Task data
━━━━━━━━━━
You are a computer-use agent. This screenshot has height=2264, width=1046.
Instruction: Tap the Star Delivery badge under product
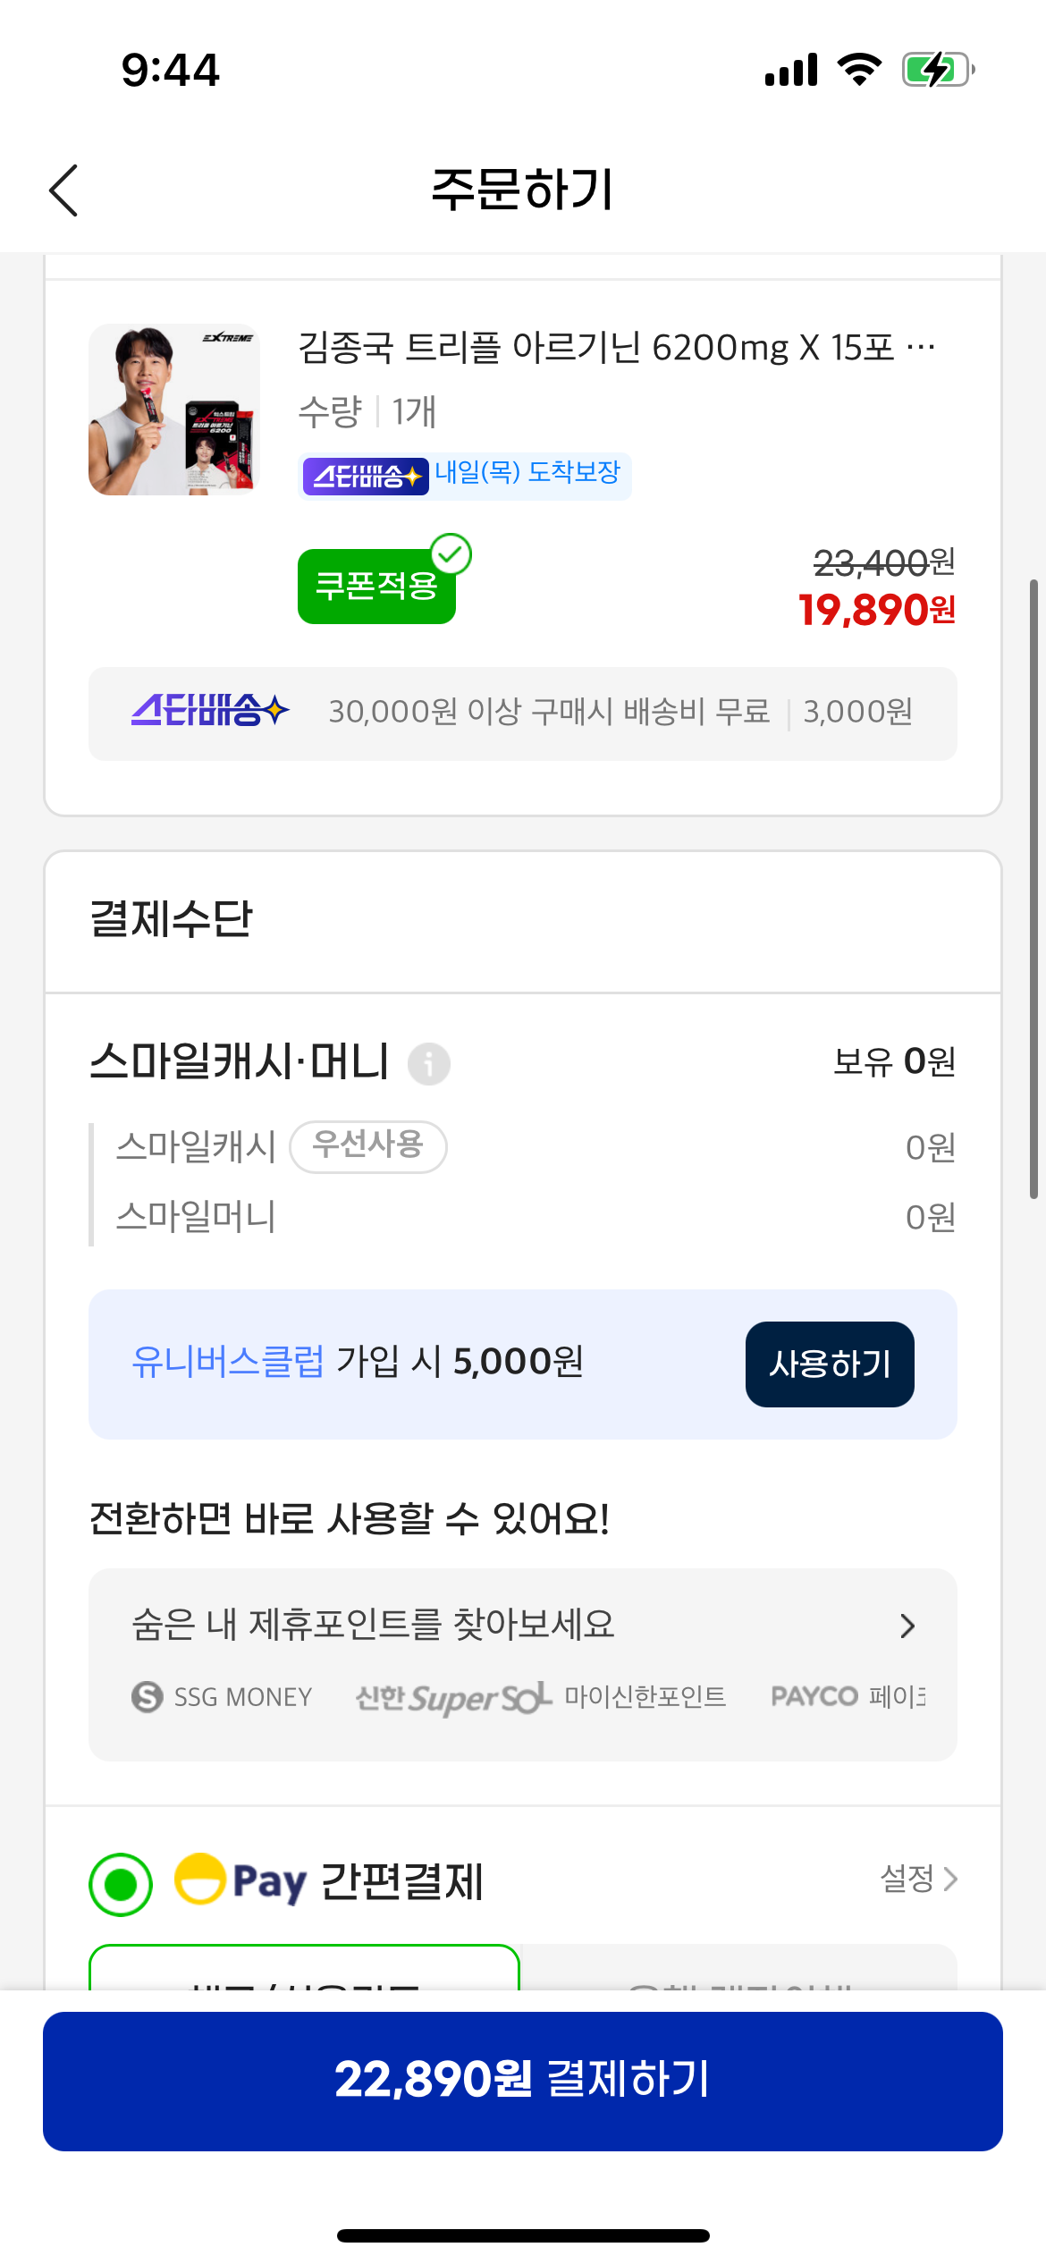click(x=366, y=476)
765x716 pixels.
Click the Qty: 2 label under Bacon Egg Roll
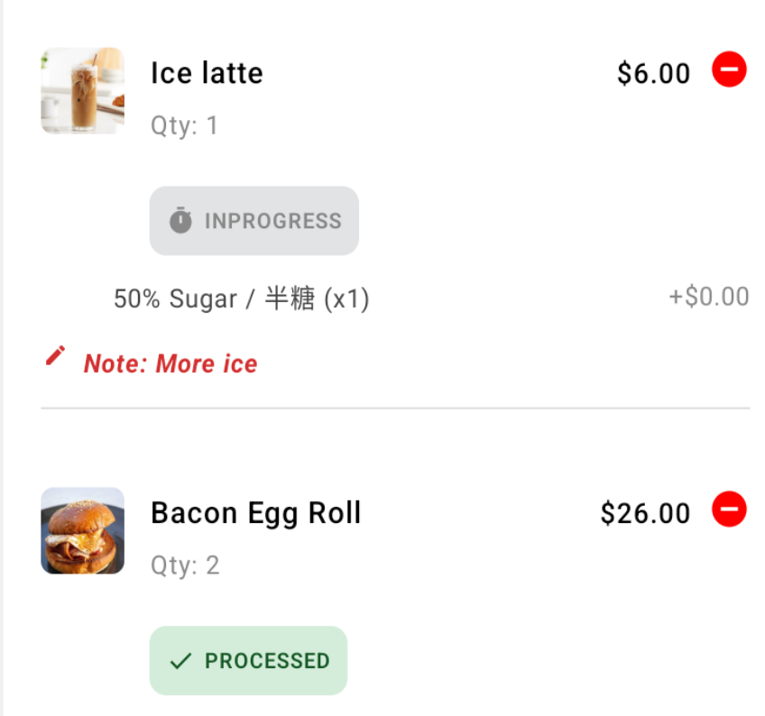(186, 565)
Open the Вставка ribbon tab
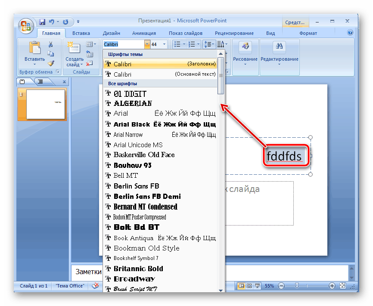 81,33
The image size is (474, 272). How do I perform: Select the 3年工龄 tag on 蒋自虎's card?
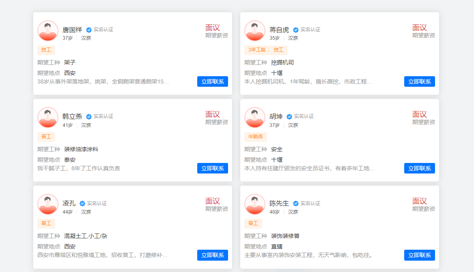(257, 50)
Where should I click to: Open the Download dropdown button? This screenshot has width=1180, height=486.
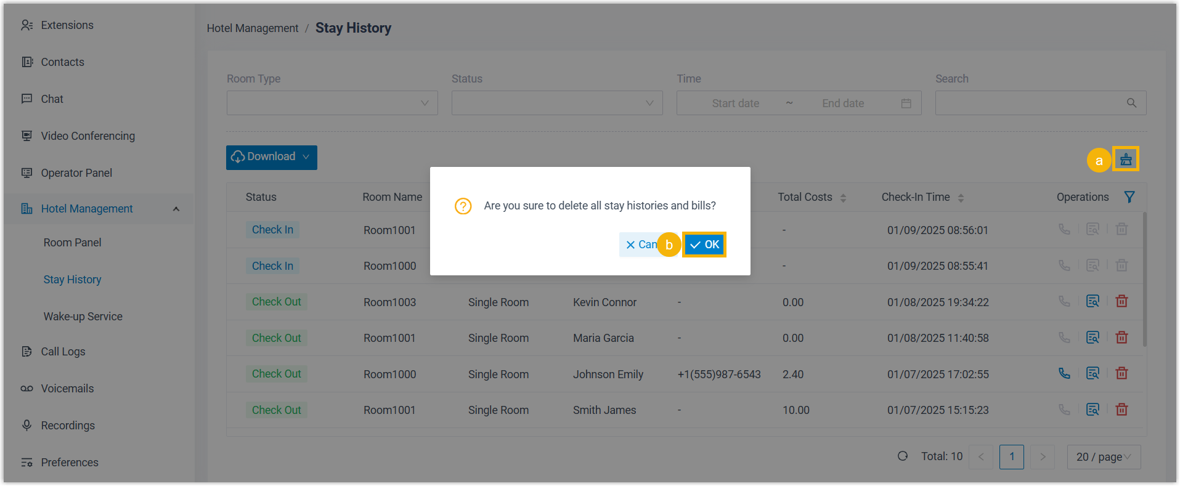click(x=271, y=157)
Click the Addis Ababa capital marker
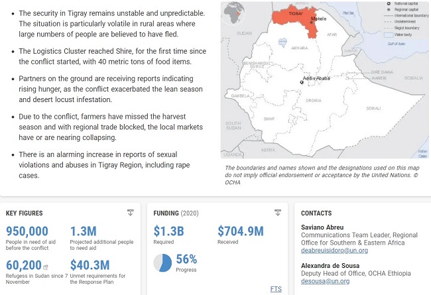The height and width of the screenshot is (295, 431). (x=300, y=83)
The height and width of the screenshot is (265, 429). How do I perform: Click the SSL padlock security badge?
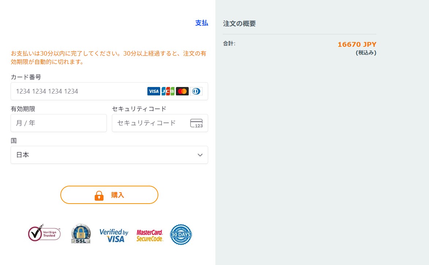pyautogui.click(x=80, y=234)
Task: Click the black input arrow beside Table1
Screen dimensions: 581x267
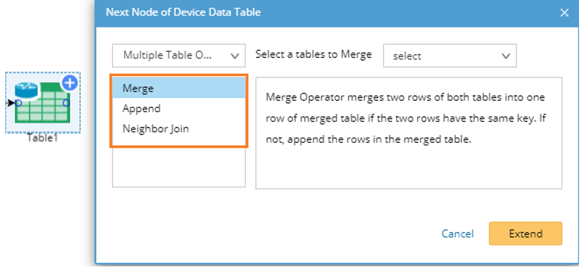Action: [x=11, y=103]
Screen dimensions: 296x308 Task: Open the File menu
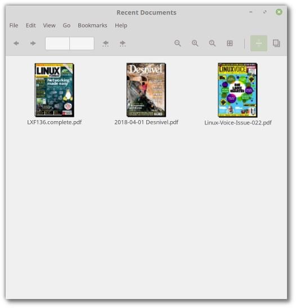[x=14, y=25]
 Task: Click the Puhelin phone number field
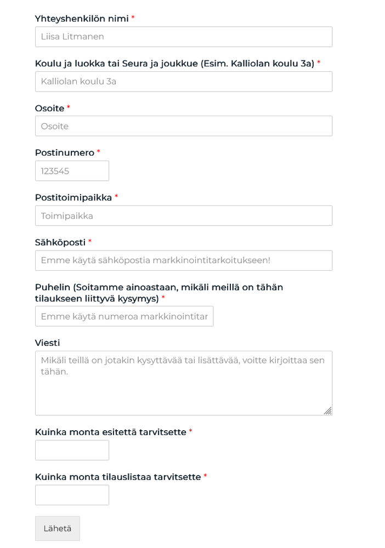click(x=124, y=316)
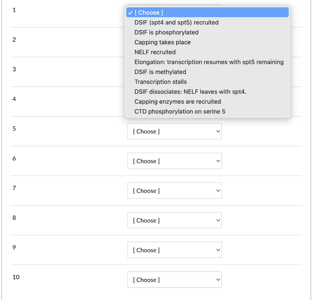Choose 'CTD phosphorylation on serine 5'
The height and width of the screenshot is (300, 313).
tap(208, 111)
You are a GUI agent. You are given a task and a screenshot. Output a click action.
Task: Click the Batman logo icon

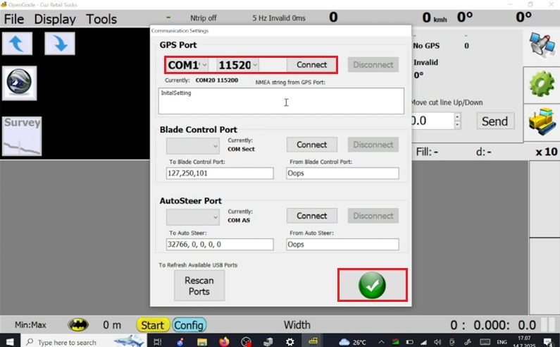(x=78, y=325)
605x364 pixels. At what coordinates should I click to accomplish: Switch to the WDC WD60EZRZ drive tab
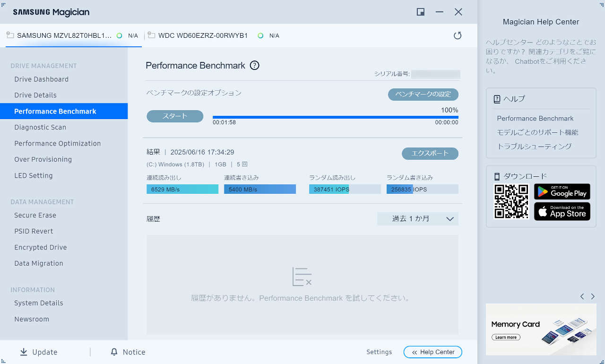pos(203,35)
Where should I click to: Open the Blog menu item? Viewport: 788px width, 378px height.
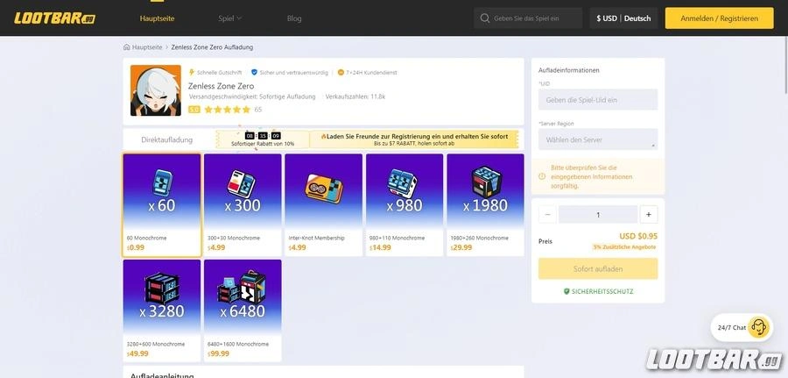pyautogui.click(x=294, y=18)
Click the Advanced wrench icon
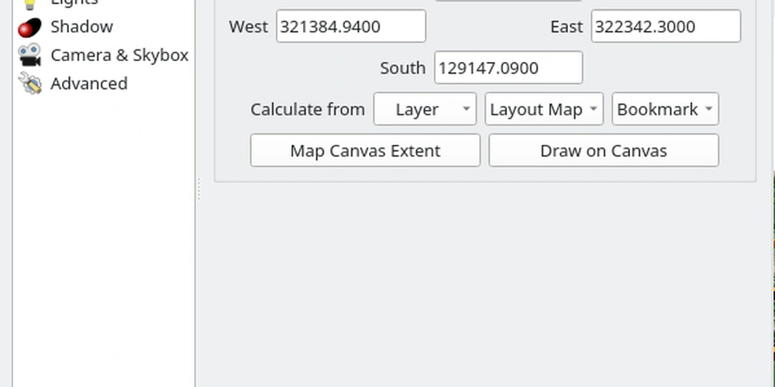775x387 pixels. [29, 84]
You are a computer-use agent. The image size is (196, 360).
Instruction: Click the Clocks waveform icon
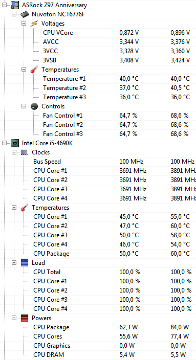25,152
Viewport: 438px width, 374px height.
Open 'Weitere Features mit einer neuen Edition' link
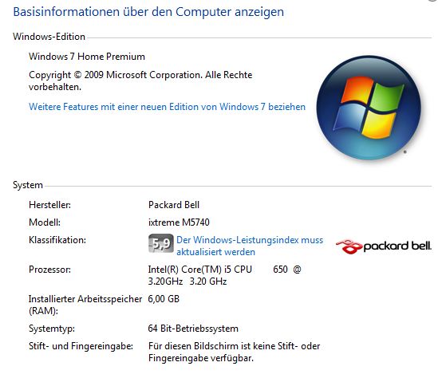pyautogui.click(x=167, y=107)
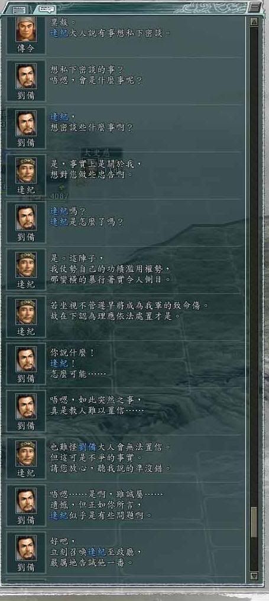Click the scrollbar thumb near the bottom
The height and width of the screenshot is (601, 269).
pos(254,523)
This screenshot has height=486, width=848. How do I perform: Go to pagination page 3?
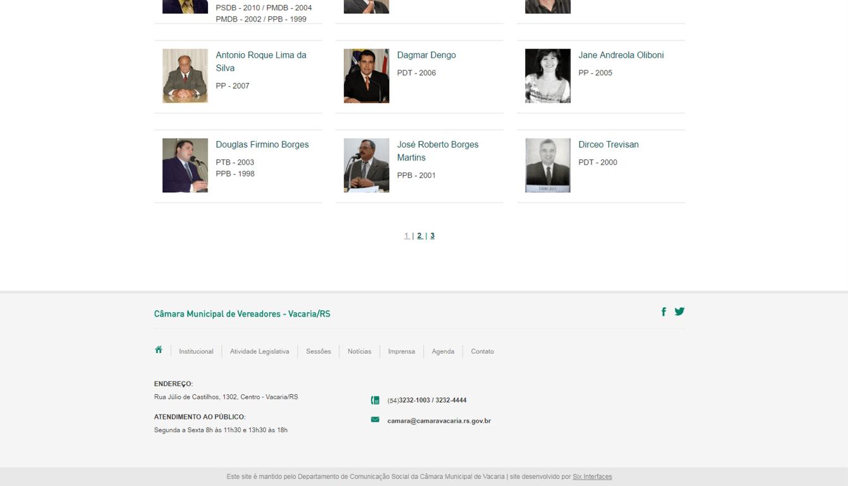(x=432, y=235)
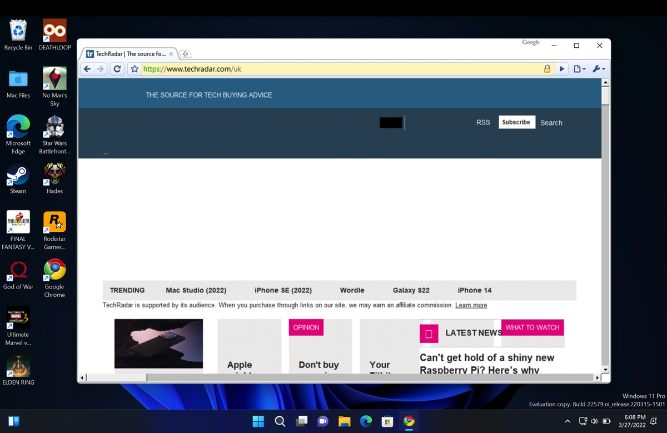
━━━━━━━━━━
Work task
Please reproduce, exactly and only, the lines from the line containing "You are a GUI" through the last line of the material above, minus any pictures.

Answer to the exercise
You are a GUI agent. You are given a task and a screenshot. Output a click action.
Task: Click the Batman logo icon

(x=78, y=325)
605x364 pixels. At what coordinates should I click to accomplish: Switch to the WDC WD60EZRZ drive tab
pos(203,35)
Where should I click to: Open the Blog menu item? Viewport: 788px width, 378px height.
pyautogui.click(x=294, y=18)
Click the Advanced wrench icon
775x387 pixels. [29, 84]
You are a computer-use agent. The image size is (196, 360).
Instruction: Click the Clocks waveform icon
25,152
Viewport: 438px width, 374px height.
Open 'Weitere Features mit einer neuen Edition' link
pyautogui.click(x=167, y=107)
Click the scrollbar thumb near the bottom
The height and width of the screenshot is (601, 269).
pos(254,523)
This screenshot has height=486, width=848. How do I perform: Go to pagination page 3?
(x=432, y=235)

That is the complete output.